Published : Aug 03, 2002 00:00 IST

The United States-dominated Karzai government in Afghanistan is unable to muster political coherence or credibility; but it is very efficient when it comes to transferring control of precious resources to a small coterie.

TWO events - both occurring less than a month after the Loya Jirga which "elected" the Islamic Transitional Government of Afghanistan (ITGA) - underscore the profound instability and disorder which prevail in Afghanistan in the debris of the war waged by the United States against the Taliban. The first was the July 1 U.S. Air Force bombing of a wedding party in Uruzgan province, which killed 45 civilians, and injured more than a hundred.

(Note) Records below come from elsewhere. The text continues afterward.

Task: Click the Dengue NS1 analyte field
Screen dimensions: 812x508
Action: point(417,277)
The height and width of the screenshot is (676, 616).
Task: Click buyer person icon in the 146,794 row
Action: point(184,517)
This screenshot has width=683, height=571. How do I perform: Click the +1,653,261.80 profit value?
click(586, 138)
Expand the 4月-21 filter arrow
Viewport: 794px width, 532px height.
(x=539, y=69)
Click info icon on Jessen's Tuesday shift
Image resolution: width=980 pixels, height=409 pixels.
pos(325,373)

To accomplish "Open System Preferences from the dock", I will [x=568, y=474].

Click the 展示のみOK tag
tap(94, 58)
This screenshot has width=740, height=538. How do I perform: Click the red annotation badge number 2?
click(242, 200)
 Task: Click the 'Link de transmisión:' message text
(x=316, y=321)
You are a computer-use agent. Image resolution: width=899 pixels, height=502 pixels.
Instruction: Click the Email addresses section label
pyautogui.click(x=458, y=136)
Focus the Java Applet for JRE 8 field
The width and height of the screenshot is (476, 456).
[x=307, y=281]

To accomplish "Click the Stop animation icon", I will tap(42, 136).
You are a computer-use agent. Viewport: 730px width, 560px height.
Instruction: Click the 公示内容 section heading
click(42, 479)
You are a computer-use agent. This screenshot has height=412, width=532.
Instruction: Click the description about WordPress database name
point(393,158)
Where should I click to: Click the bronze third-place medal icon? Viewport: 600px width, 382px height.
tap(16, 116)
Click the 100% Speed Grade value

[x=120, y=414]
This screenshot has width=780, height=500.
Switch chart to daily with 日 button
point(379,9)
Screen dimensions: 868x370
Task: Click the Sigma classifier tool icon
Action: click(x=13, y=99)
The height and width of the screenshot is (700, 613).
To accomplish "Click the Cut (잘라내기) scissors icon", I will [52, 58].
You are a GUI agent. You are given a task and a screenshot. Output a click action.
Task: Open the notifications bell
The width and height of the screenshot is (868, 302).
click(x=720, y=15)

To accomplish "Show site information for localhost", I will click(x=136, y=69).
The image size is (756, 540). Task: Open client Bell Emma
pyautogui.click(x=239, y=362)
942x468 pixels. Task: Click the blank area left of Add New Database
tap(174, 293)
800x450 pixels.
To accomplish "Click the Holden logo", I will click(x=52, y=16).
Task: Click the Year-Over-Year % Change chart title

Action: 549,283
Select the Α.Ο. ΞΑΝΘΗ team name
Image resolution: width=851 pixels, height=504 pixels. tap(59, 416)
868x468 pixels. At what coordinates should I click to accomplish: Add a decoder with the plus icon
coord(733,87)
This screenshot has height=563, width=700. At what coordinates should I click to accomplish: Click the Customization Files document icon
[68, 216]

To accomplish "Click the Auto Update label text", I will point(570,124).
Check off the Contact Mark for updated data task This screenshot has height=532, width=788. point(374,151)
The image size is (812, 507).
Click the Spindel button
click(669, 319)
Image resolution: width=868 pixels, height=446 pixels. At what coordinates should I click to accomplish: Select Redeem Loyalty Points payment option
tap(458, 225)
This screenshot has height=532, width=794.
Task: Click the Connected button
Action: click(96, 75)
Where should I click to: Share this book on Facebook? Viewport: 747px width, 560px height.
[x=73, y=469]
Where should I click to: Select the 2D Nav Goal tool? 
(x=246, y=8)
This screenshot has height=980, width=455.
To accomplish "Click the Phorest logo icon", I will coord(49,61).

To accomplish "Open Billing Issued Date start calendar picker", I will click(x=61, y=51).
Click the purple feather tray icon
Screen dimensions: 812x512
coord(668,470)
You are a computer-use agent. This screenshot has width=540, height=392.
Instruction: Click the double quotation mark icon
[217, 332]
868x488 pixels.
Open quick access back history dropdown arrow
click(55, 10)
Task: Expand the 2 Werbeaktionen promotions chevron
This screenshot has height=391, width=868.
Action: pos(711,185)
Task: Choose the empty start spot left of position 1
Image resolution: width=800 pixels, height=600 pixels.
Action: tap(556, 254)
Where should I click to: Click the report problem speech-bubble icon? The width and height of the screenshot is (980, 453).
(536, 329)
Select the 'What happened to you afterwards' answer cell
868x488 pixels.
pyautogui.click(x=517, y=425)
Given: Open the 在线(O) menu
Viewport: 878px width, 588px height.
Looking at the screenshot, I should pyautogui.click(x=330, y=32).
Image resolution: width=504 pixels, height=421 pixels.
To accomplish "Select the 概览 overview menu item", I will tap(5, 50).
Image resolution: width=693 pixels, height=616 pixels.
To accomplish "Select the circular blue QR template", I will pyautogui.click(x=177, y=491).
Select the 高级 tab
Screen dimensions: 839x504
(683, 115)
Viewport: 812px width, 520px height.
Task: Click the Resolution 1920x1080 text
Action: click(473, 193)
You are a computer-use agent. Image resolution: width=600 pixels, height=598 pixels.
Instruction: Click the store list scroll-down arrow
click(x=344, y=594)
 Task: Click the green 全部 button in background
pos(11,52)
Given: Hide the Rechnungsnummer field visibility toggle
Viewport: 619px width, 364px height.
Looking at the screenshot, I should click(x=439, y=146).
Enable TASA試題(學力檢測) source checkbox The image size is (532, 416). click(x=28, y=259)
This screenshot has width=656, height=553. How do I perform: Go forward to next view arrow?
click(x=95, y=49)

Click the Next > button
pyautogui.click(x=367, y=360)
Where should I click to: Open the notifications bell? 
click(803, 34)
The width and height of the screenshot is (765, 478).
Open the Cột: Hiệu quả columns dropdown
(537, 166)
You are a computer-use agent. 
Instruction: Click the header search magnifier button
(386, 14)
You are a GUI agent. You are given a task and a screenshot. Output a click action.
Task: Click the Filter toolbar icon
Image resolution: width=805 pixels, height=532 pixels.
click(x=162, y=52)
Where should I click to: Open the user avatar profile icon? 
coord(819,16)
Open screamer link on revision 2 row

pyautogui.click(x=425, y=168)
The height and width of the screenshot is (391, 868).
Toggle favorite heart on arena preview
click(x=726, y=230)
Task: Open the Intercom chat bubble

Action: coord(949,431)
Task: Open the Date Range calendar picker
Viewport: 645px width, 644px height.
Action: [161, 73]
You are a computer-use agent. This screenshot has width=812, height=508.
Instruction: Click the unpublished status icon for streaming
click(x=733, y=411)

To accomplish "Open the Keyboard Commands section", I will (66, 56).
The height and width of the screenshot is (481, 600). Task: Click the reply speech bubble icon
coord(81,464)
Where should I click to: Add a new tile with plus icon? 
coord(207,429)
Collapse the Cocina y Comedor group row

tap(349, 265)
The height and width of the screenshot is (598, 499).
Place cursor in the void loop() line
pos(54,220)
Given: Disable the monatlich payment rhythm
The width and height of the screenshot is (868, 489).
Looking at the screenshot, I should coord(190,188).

To this day, there is no satisfactory explanation as to how the pilot concerned could mistake the celebratory fire from small guns for an anti-aircraft artillery attack. The event has provoked strong protest and anti-U.S. resentment in Afghanistan amidst charges that U.S. soldiers stormed the villagers' homes and prevented people from treating their wounded relatives, while tying the hands of men and women. According to an AFP account: "Many of the injured with broken arms and broken legs died due to loss of blood. Until seven or eight o'clock in the morning the Americans did not allow anyone to help the injured and to cover the bodies. Most of their clothes had been burnt off (in the attack). They kept filming and photographing the naked women."

The second event was the gunning down in broad daylight of Haji Abdul Qadir, one of Afghanistan's three Vice-Presidents, and one of the few major Pashtun figures in the Karzai regime. Qadir was the brother of Abdul Haq, a former commander of Kabul, who was hanged by the Taliban in October last when he sneaked back into the country at the behest of U.S. intelligence agencies.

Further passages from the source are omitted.